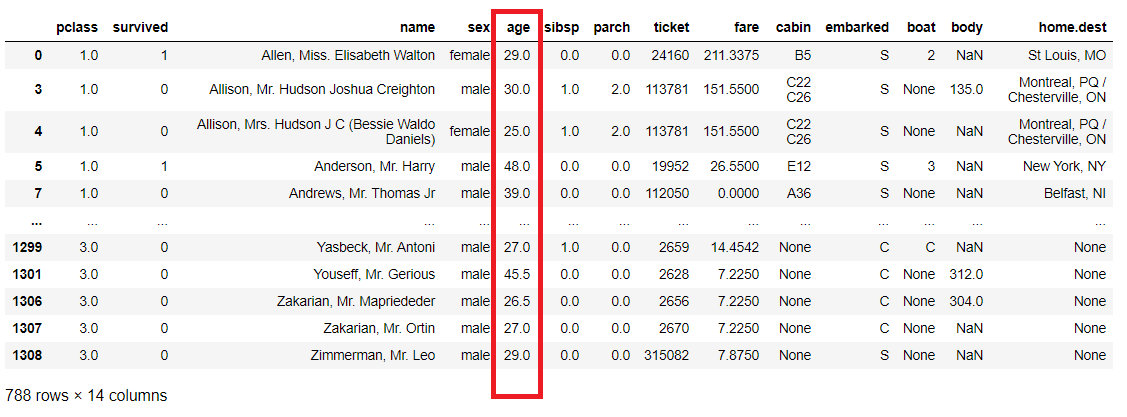Image resolution: width=1127 pixels, height=417 pixels.
Task: Click the 788 rows × 14 columns summary
Action: (x=86, y=396)
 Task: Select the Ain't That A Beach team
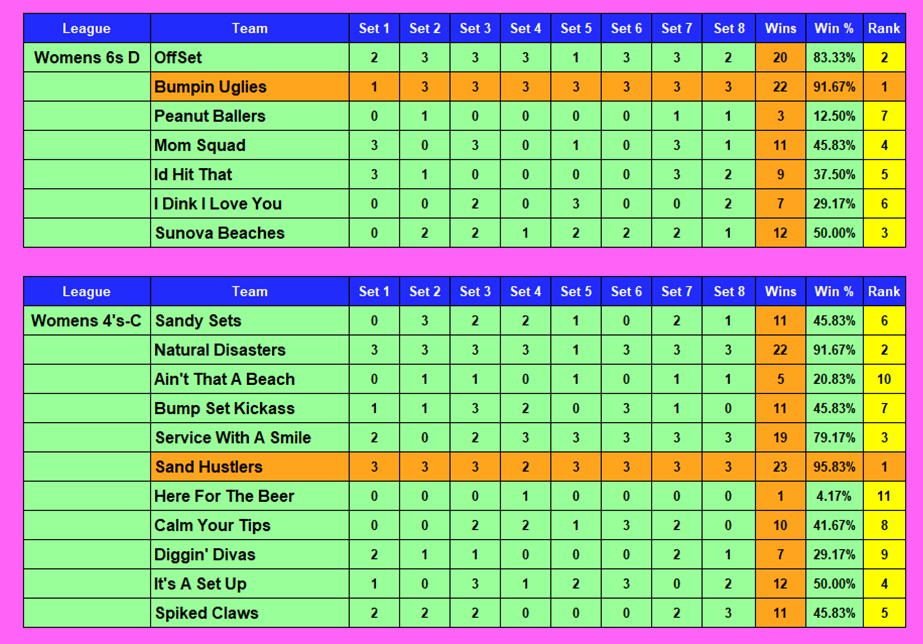click(224, 379)
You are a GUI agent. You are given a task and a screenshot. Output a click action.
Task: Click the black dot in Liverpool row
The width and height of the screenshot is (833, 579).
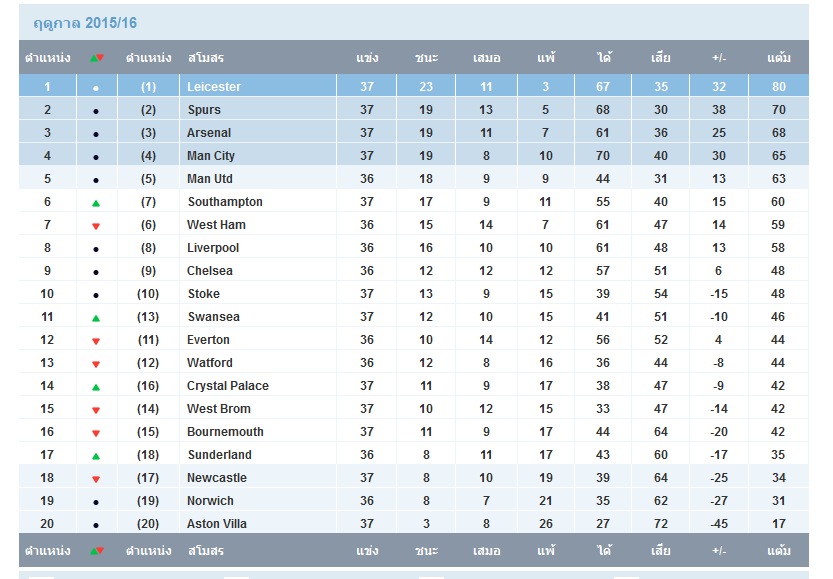tap(96, 249)
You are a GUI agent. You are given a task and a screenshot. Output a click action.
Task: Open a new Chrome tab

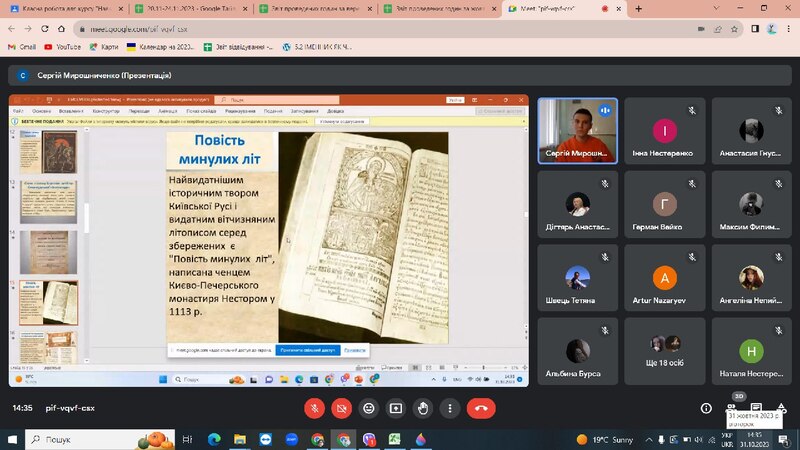point(638,9)
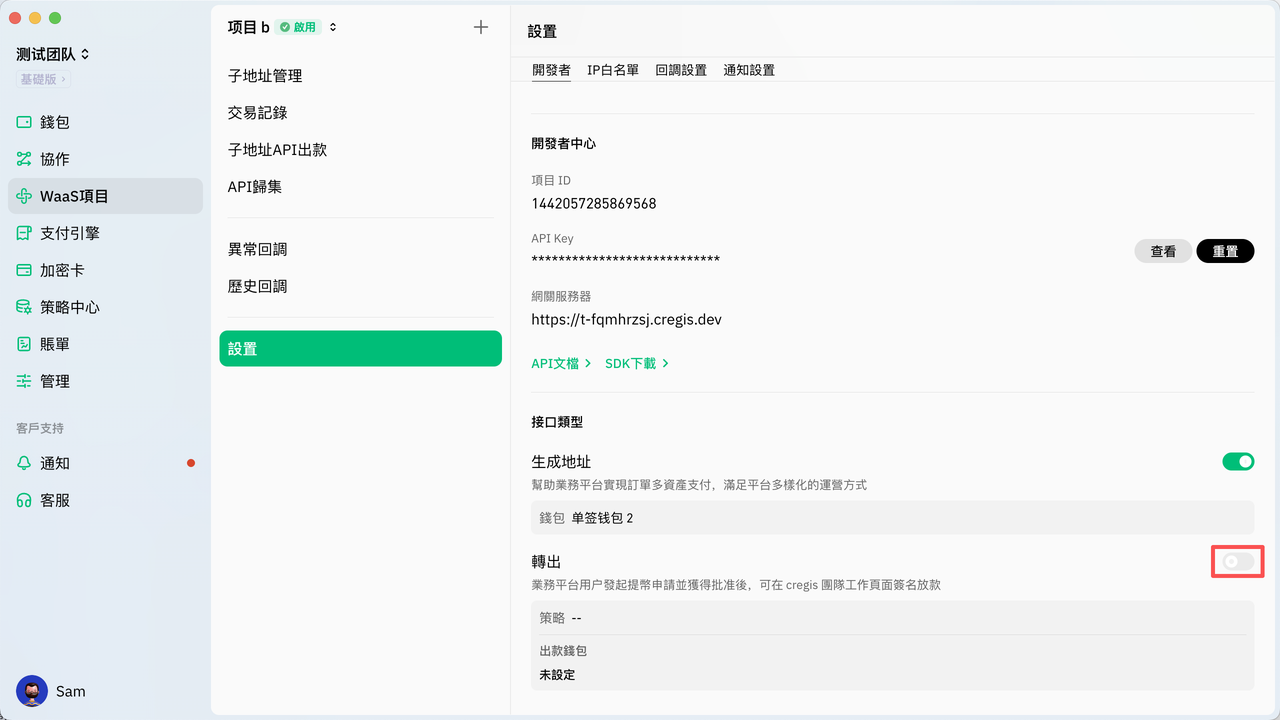Expand the 基礎版 plan badge
The width and height of the screenshot is (1280, 720).
pyautogui.click(x=44, y=79)
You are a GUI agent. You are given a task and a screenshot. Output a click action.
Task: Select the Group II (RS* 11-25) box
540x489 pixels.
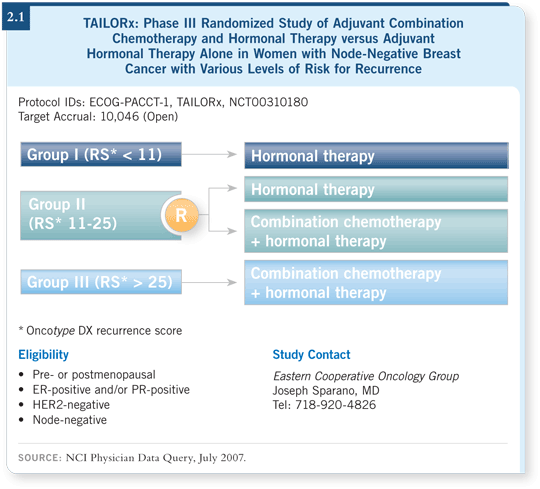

---------------

▸ WHAT YOU ARE ASKED TO DO
Retype the records above exactly as they stand, from the first line to the last, and leave out the pictures.

▸ RESULT OF THIS TASK
Image resolution: width=1127 pixels, height=417 pixels.
Task: Click the 788 rows × 14 columns summary
Action: (x=86, y=396)
 Task: Select the Ain't That A Beach team
click(224, 379)
You are a GUI agent. You are given a task and a screenshot. Output a click action.
Task: Click the black dot in Liverpool row
The width and height of the screenshot is (833, 579).
tap(96, 249)
You are a GUI agent. You are given a task and a screenshot. Output a click action.
Task: Open a new Chrome tab

point(638,9)
Expand the 基礎版 plan badge
The width and height of the screenshot is (1280, 720).
pyautogui.click(x=44, y=79)
You are a GUI agent. You are given a task and a screenshot. Output a click action.
Task: Select the Group II (RS* 11-25) box
540x489 pixels.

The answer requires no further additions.